▶ [TASK TO CARRY OUT]:
If a line in the entries contains the word "text", list it.

▶ [SOURCE DATA]:

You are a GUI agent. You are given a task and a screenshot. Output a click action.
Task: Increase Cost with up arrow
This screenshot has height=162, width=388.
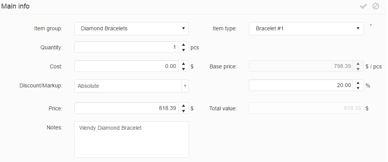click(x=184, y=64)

---

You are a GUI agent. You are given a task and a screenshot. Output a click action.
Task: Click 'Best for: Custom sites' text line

---

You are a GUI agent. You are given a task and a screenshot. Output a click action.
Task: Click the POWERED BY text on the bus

▶ [WRITTEN ANSWER]:
Task: Click 'Best for: Custom sites' text line
Task: Click the POWERED BY text on the bus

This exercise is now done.